:: TASK INPUT
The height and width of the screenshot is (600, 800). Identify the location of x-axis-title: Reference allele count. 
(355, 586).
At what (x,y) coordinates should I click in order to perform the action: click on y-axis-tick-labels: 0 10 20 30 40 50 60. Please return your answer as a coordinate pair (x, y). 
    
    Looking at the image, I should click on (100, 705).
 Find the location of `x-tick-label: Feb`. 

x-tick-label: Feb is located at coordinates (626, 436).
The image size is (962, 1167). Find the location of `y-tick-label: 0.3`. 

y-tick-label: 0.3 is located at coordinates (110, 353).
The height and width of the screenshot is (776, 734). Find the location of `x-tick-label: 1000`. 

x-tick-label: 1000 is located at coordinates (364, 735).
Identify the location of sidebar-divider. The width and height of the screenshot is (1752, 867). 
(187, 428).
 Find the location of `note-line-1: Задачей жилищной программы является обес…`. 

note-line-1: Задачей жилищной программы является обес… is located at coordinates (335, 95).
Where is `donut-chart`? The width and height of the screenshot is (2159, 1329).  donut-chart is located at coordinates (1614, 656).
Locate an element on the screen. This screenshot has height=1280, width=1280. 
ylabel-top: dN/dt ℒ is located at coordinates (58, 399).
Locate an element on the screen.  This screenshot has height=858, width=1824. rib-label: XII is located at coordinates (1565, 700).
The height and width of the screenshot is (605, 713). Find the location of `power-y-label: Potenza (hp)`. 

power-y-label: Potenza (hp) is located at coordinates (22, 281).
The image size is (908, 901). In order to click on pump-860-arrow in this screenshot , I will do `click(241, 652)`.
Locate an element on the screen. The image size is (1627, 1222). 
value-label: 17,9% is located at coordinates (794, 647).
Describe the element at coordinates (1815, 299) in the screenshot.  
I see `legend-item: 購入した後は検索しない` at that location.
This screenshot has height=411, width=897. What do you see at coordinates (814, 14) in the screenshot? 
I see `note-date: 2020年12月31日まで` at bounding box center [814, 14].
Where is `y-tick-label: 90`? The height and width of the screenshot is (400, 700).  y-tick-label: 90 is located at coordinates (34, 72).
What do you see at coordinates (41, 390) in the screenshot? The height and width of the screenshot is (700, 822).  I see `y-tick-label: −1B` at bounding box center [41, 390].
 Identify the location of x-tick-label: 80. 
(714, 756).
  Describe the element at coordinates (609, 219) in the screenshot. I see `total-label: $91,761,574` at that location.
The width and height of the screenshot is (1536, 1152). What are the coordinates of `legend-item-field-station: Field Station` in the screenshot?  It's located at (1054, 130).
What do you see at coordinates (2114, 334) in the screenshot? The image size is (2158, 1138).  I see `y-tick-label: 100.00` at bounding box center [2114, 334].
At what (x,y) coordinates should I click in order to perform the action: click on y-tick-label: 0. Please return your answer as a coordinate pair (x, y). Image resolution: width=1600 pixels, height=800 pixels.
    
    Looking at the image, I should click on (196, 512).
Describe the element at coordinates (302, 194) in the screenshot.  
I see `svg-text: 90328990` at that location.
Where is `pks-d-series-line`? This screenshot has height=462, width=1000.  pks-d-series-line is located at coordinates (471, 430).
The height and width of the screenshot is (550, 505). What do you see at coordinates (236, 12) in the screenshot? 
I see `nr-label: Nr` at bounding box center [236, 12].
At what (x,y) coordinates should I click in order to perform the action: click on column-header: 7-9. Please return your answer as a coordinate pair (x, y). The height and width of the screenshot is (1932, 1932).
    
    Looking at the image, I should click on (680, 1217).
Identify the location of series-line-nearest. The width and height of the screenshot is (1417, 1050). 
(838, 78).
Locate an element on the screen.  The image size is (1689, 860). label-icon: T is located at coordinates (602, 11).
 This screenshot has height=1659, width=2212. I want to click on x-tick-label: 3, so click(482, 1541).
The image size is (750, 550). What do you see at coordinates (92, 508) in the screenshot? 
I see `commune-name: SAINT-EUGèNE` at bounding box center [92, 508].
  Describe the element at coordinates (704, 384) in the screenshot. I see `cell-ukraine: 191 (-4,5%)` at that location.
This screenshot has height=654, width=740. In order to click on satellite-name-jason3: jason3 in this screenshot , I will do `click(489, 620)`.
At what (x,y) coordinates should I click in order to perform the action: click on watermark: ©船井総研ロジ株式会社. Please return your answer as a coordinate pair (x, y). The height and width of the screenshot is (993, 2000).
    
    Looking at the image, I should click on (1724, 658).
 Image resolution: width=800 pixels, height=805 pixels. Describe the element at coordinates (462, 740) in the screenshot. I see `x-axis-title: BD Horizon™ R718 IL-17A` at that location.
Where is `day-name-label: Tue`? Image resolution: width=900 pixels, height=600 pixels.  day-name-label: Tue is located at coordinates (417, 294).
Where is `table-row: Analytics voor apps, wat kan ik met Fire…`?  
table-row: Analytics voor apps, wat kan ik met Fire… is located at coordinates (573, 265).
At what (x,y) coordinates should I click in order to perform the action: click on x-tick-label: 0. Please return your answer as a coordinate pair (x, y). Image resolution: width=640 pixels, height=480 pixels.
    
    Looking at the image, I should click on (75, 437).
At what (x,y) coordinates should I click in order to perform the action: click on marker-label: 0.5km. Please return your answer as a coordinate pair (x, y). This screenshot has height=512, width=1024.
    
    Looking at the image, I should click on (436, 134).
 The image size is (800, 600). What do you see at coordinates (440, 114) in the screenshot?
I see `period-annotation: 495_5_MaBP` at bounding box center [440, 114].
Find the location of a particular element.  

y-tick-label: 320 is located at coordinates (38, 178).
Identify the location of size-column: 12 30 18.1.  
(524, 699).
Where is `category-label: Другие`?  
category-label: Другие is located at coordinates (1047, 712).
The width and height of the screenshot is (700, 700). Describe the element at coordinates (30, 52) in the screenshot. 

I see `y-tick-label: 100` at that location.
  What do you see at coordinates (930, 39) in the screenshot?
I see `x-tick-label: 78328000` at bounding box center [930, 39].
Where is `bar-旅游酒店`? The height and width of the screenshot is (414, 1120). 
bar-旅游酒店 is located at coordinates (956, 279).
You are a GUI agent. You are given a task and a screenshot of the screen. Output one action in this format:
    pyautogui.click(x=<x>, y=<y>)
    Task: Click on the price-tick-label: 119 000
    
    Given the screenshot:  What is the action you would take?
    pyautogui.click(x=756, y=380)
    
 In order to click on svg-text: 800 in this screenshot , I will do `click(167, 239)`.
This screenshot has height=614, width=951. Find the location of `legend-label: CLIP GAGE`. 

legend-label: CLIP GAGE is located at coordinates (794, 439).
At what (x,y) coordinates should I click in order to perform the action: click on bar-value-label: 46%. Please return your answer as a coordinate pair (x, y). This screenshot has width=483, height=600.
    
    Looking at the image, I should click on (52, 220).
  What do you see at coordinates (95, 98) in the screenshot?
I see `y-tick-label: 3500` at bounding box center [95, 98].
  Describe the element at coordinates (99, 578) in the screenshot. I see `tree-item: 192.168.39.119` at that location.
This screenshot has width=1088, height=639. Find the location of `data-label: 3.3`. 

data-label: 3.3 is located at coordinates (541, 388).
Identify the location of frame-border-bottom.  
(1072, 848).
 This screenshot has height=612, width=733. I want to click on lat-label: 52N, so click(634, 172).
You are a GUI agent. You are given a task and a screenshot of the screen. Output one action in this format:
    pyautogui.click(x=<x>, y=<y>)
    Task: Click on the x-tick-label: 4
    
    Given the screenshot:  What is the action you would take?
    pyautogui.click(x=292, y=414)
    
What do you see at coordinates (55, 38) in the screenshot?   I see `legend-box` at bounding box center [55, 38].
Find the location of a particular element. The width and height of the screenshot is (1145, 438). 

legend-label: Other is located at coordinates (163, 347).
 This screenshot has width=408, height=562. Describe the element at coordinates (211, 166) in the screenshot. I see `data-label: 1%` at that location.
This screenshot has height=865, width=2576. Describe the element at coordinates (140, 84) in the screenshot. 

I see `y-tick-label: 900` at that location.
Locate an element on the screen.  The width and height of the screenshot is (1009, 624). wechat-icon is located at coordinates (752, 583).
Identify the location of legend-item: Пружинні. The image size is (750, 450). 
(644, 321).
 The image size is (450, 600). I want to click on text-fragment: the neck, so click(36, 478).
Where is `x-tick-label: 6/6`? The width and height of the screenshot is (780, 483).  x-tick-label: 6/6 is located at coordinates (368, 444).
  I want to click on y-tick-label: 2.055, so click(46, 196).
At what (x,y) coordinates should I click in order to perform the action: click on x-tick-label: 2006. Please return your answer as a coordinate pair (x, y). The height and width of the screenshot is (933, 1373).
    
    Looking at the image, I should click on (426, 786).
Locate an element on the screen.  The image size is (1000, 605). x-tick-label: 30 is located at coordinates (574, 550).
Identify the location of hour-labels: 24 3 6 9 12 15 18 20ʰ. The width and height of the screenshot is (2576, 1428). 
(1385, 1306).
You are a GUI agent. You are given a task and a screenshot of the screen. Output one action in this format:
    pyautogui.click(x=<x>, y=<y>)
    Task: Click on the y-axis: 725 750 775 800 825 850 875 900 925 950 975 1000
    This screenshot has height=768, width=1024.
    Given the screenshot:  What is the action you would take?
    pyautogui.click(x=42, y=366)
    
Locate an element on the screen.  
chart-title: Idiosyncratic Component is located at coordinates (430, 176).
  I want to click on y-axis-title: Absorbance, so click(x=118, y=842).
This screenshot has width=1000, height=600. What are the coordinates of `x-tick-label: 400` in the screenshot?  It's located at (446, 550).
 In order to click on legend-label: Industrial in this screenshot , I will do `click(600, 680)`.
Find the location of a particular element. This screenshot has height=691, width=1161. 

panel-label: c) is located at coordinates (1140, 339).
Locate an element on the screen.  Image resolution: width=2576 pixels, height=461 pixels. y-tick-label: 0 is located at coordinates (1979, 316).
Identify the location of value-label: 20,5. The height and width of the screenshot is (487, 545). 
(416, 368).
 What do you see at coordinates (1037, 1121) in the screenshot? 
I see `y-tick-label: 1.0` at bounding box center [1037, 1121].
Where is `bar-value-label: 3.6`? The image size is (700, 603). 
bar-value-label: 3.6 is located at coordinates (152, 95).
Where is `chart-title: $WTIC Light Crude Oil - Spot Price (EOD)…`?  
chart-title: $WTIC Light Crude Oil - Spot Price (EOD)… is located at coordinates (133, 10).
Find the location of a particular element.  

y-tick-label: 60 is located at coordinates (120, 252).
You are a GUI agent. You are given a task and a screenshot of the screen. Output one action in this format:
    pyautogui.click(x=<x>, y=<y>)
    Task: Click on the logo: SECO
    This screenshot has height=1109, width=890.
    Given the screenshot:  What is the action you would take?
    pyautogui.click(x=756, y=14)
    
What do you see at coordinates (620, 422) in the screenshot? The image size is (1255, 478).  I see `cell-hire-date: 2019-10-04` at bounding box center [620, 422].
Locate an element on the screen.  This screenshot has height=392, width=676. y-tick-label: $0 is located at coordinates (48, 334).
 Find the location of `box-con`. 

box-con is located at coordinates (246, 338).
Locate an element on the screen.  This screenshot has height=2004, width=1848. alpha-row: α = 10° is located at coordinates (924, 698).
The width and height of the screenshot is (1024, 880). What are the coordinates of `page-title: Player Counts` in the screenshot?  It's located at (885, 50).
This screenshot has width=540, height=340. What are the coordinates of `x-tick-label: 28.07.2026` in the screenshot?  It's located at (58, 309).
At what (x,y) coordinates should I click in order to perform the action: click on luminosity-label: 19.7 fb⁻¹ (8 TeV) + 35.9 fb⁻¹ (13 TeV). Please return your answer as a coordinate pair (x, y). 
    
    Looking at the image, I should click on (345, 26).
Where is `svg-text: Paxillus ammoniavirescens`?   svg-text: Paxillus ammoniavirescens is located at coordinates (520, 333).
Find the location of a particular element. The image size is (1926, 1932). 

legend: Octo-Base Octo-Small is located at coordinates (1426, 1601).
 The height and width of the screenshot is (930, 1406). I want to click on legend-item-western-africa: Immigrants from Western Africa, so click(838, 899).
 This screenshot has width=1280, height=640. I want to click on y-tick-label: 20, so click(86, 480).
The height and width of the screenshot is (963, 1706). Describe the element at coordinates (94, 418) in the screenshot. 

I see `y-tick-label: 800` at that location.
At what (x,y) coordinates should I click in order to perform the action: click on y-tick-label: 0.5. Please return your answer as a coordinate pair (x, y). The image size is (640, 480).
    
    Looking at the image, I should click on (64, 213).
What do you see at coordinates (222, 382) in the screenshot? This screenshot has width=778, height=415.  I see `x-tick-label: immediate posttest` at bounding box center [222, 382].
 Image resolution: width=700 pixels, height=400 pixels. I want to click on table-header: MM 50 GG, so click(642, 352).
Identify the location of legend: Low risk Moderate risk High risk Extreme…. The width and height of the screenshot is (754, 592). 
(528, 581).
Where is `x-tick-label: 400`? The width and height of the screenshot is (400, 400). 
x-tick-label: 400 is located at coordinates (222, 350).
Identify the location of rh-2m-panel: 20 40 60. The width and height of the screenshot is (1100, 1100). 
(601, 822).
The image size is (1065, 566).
::::
◆ **WHAT IS REQUIRED**
Rewrite the lines from the one containing "Identify the location of legend: Low" through the end of the records as a numbered list, omitting any blank lines.

◆ **RESULT**
1. Identify the location of legend: Low risk Moderate risk High risk Extreme…. The width and height of the screenshot is (754, 592). 
2. (528, 581).
3. Where is `x-tick-label: 400`? The width and height of the screenshot is (400, 400). 
4. x-tick-label: 400 is located at coordinates (222, 350).
5. Identify the location of rh-2m-panel: 20 40 60. The width and height of the screenshot is (1100, 1100). 
6. (601, 822).
7. The image size is (1065, 566).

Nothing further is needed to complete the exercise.